Me perdoe. Me perdoe por deixá-lo. Me perdoe por mentir. É preciso que eu minta agora, para que não tenha que mentir depois. Seria muito pior. Seria... seria terrível. Pra você, pra mim, pra nossos filhos...

Se eu queria ter filhos seus? Posso vê-los quando fecho os olhos. Posso nos ver, a todos, sentados diante da lareira, rindo, em um dia de inverno. Posso nos ver, a todos, em torno de uma grande mesa, partilhando as refeições. Posso nos ver, juro, a todos, tão felizes! Tão bonitos! Mas... eu sei, eu sei o que vem depois. E não seria assim, Dougal. Não seria assim. Seria triste, porque a mim faltaria algo que é como o ar que eu respiro. A mim faltaria o brilho nos olhos. Faltaria parte da minha alma. Vê, agora mesmo, que não viro o disco com os dedos, mas com um simples gesto de varinha? E assim Schubert torna a soar, preenchendo todo o ambiente... preenchendo minha alma ferida. É claro que não vê. Nem seria sensato permitir-lhe isso. Sensatez! Ora... sensatez...

O fato, meu querido Dougal, é que a natureza me fez bruxa. Bruxa.

Sim, eu poderia fingir que nada disso passa de um delírio infantil. Eu poderia fingir que não é real, que não existe. Poderia? Eu poderia fingir que jamais estive em Hogwarts, que jamais transfigurei meu primeiro palito de fósforo em agulha (será mesmo?), ou que nunca senti meu próprio corpo se convertendo em gato...

Oh, sim, eu sou um gato. Eu sou um gato rajado, de pelo curto e marcas escuras em torno dos olhos. É isso que eu sou, Dougal. Nunca mais sentir minhas unhas se tornando garras, nunca mais sentir o vento nos bigodes ou poder ver no escuro... Não é como abandonar um emprego, meu querido. Isso eu poderia fazer. Não é como desistir de uma carreira. Não é como me mudar de país ou adquirir novos hábitos. Porque eu não me torno gato por hobby. Não é isso. Eu sou, Dougal. Eu sou um gato. E eu sou uma bruxa.
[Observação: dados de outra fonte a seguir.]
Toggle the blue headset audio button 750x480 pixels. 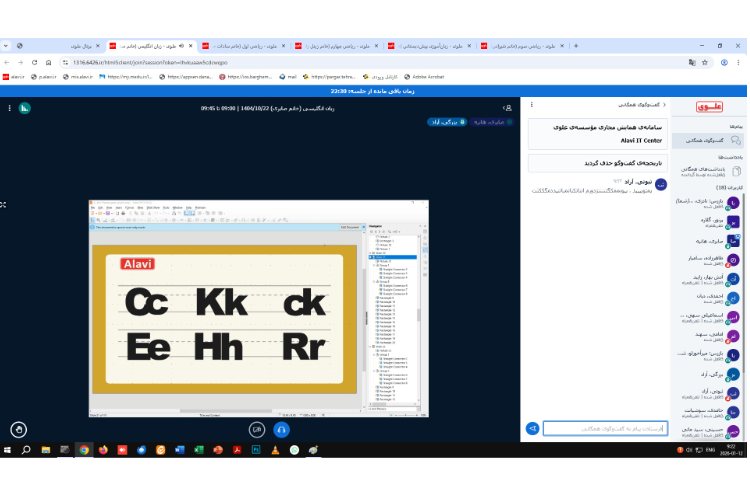coord(281,429)
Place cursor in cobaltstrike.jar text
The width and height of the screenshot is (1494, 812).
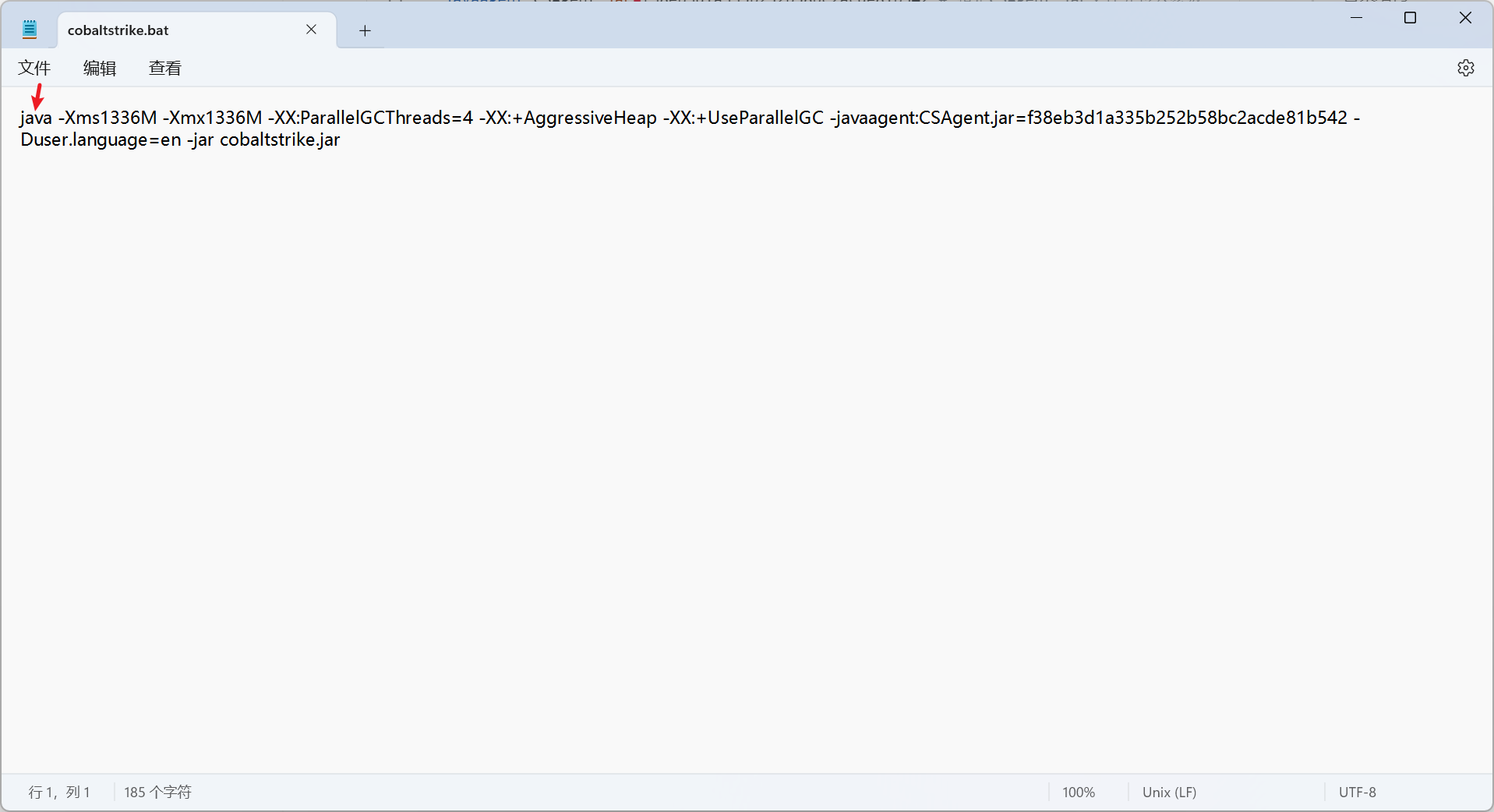280,140
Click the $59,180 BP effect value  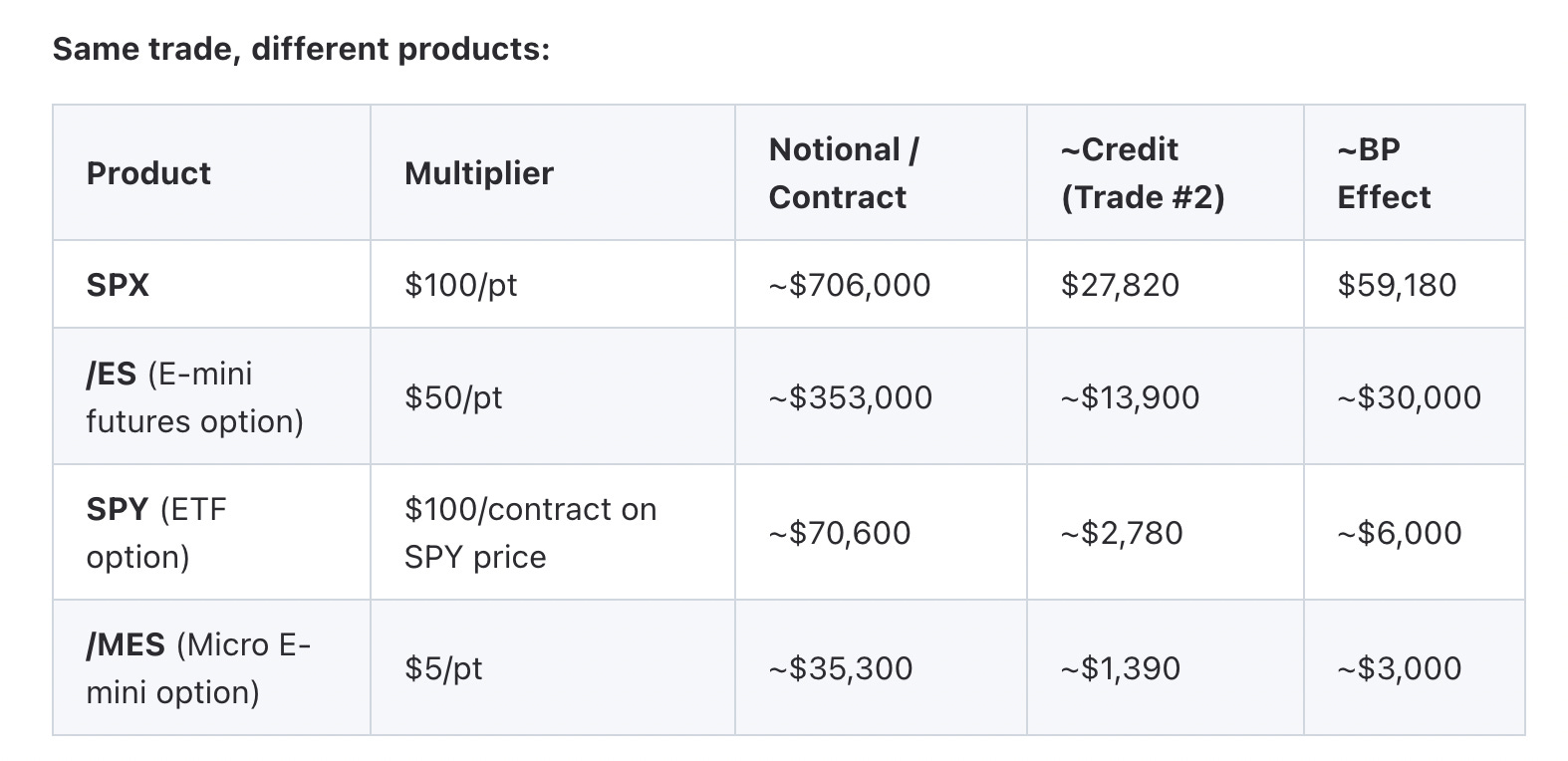click(1396, 285)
Não seria apenas deixar de andar de vassoura. Ou nunca mais fazer poções em um caldeirão. Não seria somente abandonar o chapéu cônico. A varinha de um bruxo é uma extensão de si mesmo, e pô-la em uma caixa... guardá-la, simplesmente... simplesmente guardá-la debaixo da cama...

Me perdoe. Me perdoe por deixá-lo. Me perdoe. Me dói fazer isso, muito mais do que você poderia imaginar. Eu vou sentir sua falta. Muito. Porque, bom Deus, eu o amo! E como amo!

Amanhã, amanhã bem cedo, deixarei a nossa Escócia e te deixarei. Amanhã concretizarei o que já está decidido. Não foi uma decisão fácil. Não foi uma decisão vã. Não foi uma decisão fria. Está doendo, doendo horrivelmente! Mas... me perdoe, é preciso que seja assim. Já não tenho mais forças pra encarar meu reflexo no espelho, já não tenho forças... pra me encarar, encarar a pessoa que está prestes a te deixar, sem lhe dar nenhuma mísera explicação. A pessoa... que, compreendo, com certeza passará a odiar. A pessoa que talvez esqueça.

Me perdoe. Apenas me perdoe. Eu vou tentar me perdoar, mas esquecê-lo... jamais. Jamais poderia. Saiba, estará comigo onde quer que eu vá, para todo o sempre. O decidido já foi decidido e rasgado no meu coração. Onde quer que você esteja, durma com os anjos, enquanto eu durmo com meus demônios, porque... amanhã... amanhã nos veremos e amanhã será feito o que é preciso ser feito.